Macrophage activation is associated with poorer long‐term outcomes in renal transplant patients

Grebe SO, Kuhlmann U, Fogl D, Luyckx VA, Mueller TF. Macrophage activation is associated with poorer long‐term outcomes in renal transplant patients.
Clin Transplant 2011: 25: 744–754. © 2010 John Wiley & Sons A/S. Abstract:  Long‐term graft and patient survival after renal transplantation are largely determined by progression of chronic allograft dysfunction and cardiovascular disease. Inflammation plays a crucial role in both disease processes. We prospectively analyzed the association of early peri‐transplant inflammatory burden on long‐term outcomes in 144 consecutive deceased donor renal allograft recipients. Single time point and cumulative levels of markers of acute phase response (serum amyloid A [SAA] and C‐reactive protein [SCRP]) and macrophage activation (serum and urine neopterin) were measured daily during the immediate post‐operative period.

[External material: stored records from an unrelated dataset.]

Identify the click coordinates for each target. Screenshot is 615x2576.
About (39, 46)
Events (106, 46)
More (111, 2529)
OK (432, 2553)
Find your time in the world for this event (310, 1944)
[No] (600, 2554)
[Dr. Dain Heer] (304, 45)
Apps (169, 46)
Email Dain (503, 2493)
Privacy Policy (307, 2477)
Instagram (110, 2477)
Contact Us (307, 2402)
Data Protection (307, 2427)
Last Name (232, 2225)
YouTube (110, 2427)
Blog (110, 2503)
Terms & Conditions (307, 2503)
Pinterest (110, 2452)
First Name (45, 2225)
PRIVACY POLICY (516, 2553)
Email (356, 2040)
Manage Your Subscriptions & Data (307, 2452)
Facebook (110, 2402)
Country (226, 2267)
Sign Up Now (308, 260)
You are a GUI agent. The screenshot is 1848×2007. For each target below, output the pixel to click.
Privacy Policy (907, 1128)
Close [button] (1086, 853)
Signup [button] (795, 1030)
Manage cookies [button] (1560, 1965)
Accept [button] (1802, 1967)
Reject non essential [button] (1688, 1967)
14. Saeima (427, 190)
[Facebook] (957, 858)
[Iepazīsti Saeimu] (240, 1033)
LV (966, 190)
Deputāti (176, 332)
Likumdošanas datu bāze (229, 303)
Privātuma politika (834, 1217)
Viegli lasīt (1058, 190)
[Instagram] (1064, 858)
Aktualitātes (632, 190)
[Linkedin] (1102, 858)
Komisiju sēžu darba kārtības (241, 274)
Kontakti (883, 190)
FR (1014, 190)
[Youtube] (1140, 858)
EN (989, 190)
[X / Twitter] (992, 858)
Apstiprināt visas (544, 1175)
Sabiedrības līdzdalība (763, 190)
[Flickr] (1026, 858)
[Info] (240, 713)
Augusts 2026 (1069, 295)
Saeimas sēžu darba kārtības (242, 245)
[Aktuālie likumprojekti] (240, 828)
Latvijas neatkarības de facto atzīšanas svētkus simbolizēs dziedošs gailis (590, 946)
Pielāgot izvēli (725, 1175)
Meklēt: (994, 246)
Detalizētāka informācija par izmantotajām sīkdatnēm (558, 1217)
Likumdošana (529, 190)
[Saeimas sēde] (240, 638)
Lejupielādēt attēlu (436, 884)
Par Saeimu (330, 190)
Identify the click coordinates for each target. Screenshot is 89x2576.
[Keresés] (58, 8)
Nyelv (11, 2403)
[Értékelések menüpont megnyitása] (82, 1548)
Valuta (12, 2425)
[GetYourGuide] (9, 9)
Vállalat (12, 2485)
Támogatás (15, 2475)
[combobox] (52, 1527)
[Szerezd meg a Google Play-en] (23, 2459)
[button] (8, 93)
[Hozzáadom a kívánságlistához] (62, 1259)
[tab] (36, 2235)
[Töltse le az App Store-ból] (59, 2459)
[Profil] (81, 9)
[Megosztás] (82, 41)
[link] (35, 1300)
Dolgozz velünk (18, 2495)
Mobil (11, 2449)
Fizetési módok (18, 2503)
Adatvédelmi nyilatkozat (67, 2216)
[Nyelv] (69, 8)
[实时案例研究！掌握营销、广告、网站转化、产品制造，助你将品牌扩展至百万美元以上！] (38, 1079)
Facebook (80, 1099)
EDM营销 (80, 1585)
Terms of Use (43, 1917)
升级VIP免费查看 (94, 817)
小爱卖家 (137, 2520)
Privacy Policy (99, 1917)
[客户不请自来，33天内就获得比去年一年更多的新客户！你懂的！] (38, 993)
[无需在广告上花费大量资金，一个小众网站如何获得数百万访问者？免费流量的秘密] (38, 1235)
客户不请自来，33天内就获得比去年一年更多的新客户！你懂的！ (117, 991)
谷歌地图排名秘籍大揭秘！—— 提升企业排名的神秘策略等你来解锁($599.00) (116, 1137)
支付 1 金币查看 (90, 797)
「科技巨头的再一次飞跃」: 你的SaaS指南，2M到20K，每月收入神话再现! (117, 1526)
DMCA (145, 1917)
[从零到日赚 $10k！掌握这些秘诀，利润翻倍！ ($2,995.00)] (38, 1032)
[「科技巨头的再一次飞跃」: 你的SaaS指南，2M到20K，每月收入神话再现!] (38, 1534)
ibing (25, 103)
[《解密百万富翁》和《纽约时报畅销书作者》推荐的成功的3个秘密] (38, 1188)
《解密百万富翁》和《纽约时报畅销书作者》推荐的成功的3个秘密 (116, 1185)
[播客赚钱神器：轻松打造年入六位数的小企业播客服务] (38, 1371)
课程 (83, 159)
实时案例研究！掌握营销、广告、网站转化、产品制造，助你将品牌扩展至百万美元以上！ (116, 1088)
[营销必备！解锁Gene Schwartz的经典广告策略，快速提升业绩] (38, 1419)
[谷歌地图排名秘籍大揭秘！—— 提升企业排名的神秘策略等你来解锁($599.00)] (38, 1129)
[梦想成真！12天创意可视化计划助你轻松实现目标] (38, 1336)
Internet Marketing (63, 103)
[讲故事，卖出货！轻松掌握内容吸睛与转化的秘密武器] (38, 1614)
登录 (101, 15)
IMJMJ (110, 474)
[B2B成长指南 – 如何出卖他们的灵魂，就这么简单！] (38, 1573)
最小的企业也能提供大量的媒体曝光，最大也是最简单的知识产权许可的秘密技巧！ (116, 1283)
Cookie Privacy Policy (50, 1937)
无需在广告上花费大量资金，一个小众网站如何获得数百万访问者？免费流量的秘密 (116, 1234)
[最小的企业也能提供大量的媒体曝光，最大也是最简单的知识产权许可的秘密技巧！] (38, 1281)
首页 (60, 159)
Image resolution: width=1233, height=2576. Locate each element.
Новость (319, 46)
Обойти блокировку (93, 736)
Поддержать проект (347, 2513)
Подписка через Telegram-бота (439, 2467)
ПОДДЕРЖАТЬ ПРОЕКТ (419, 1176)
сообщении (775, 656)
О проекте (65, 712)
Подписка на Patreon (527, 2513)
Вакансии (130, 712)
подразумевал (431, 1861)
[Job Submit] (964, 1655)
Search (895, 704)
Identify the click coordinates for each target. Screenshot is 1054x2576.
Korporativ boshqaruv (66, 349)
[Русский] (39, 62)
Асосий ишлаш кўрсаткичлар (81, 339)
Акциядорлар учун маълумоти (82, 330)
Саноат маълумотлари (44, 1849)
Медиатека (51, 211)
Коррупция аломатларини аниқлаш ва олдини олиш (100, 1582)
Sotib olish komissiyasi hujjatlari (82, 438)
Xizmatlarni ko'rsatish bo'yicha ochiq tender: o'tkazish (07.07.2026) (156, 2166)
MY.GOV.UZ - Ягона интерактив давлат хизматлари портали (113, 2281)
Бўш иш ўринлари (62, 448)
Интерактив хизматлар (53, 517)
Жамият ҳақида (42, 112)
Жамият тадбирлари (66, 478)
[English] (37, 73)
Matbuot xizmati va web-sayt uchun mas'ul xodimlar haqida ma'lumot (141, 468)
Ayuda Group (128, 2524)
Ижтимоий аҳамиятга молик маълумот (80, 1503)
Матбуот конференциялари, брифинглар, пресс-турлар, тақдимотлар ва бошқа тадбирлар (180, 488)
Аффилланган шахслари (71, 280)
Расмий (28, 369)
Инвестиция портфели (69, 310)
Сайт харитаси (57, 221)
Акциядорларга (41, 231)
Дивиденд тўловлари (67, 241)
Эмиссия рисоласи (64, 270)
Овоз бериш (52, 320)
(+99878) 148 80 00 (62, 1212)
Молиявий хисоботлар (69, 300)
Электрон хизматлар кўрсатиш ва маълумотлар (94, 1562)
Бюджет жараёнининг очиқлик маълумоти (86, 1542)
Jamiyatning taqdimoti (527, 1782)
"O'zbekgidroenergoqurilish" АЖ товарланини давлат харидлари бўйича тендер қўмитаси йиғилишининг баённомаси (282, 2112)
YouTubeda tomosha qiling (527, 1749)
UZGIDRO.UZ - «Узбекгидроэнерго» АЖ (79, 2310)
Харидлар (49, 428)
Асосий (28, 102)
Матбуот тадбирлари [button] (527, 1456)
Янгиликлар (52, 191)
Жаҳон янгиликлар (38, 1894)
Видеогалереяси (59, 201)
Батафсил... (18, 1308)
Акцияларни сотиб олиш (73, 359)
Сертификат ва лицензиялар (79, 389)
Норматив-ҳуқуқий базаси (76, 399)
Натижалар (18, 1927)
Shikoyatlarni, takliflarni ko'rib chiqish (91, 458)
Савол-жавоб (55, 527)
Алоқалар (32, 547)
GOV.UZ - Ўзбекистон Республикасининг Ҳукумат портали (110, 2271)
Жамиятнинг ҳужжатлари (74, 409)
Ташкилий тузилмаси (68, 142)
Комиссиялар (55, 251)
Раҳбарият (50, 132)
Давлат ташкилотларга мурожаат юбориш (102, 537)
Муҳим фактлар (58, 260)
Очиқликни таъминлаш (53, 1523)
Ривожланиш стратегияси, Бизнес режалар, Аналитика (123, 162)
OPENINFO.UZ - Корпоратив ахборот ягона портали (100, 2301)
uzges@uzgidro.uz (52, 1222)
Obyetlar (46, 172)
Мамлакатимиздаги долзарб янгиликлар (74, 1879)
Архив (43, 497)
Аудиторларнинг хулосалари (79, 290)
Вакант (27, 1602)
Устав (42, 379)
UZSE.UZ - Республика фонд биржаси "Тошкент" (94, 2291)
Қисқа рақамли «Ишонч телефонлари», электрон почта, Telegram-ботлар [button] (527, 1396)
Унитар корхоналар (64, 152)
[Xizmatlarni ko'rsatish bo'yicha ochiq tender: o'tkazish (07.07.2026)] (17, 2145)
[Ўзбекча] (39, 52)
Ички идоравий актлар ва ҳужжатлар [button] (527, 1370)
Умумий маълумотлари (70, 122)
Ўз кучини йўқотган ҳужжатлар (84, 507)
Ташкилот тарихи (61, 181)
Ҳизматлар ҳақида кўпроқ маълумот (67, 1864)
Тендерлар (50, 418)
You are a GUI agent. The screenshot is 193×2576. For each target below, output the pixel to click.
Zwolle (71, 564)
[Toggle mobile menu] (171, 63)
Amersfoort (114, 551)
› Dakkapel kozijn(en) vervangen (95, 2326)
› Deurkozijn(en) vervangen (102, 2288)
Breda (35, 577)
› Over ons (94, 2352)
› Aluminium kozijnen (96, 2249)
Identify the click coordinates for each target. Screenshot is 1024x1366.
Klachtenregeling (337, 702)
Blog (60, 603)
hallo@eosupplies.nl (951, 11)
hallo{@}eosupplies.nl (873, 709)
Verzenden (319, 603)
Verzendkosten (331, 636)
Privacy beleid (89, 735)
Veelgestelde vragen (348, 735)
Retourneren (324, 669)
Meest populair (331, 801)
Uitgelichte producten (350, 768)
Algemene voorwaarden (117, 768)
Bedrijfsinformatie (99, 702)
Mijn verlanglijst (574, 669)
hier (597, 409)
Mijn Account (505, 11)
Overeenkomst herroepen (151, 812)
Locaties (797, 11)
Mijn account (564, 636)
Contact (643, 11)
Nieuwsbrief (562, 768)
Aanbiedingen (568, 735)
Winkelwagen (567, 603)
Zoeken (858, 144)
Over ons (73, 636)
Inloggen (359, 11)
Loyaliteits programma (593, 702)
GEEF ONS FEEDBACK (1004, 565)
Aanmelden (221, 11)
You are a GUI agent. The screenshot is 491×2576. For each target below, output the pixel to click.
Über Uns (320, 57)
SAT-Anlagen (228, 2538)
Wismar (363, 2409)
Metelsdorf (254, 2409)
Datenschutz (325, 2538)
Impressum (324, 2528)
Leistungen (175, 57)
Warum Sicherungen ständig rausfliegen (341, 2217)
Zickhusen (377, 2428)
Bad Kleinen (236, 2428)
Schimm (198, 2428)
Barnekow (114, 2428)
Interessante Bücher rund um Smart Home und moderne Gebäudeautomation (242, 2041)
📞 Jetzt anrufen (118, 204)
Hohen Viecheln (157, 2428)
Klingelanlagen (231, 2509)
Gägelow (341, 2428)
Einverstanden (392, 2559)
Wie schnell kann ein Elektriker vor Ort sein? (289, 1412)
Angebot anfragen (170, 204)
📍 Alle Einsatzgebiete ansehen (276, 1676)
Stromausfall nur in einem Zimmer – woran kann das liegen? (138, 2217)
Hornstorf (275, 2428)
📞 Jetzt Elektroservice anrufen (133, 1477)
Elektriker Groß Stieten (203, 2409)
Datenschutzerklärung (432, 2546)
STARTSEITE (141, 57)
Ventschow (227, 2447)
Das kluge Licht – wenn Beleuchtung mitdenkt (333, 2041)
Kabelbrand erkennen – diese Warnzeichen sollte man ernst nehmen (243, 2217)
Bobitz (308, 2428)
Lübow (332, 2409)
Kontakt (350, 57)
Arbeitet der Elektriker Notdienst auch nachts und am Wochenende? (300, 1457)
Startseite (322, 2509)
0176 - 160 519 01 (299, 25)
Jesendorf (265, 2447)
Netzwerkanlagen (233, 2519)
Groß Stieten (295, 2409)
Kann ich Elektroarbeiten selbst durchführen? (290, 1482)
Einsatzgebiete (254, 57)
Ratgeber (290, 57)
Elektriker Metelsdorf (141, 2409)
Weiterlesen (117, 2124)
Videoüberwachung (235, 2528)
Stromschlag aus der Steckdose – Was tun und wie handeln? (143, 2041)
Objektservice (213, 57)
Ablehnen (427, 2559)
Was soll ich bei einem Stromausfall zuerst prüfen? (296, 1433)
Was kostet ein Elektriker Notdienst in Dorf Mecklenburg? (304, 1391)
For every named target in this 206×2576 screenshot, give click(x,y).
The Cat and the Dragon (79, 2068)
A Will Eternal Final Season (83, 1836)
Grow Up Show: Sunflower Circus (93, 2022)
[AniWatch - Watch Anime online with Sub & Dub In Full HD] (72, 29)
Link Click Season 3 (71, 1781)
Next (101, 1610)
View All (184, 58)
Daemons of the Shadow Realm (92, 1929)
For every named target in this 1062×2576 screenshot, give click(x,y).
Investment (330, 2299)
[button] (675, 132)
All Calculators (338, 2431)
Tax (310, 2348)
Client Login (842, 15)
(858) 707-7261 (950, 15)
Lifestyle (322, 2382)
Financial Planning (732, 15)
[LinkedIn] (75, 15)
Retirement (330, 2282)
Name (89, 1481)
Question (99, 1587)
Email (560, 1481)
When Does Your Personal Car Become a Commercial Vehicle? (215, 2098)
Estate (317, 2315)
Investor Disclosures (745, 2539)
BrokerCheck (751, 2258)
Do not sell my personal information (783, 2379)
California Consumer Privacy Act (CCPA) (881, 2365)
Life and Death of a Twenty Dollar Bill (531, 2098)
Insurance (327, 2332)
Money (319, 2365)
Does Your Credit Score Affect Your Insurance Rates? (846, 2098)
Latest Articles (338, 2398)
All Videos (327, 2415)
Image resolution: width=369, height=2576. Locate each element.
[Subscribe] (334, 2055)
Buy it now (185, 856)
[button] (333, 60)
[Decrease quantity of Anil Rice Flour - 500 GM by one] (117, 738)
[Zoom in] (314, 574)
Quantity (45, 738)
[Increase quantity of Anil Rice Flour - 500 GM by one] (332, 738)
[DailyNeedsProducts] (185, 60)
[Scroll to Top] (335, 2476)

Mean patient follow‐up was 16 yr. Graft and patient survival rates at one‐, five‐, and 10‐yr were 90%, 70%, and 51%, and 97%, 77%, and 59%, respectively. Graft loss occurred in 90 patients, of whom 71 died with a functioning graft and 19 returned to dialysis. CRP, SAA and neopterin (NEOP) levels were all elevated post‐operatively. High levels of NEOP, in contrast to SAA or SCRP, were associated with poorer graft and patient survival (p < 0.05), specifically with death from cardiovascular events and cytomegalovirus IgG positivity. These findings strongly suggest that early post‐transplant macrophage activation, as reflected by NEOP levels, is associated with poorer long‐term graft and patient survival.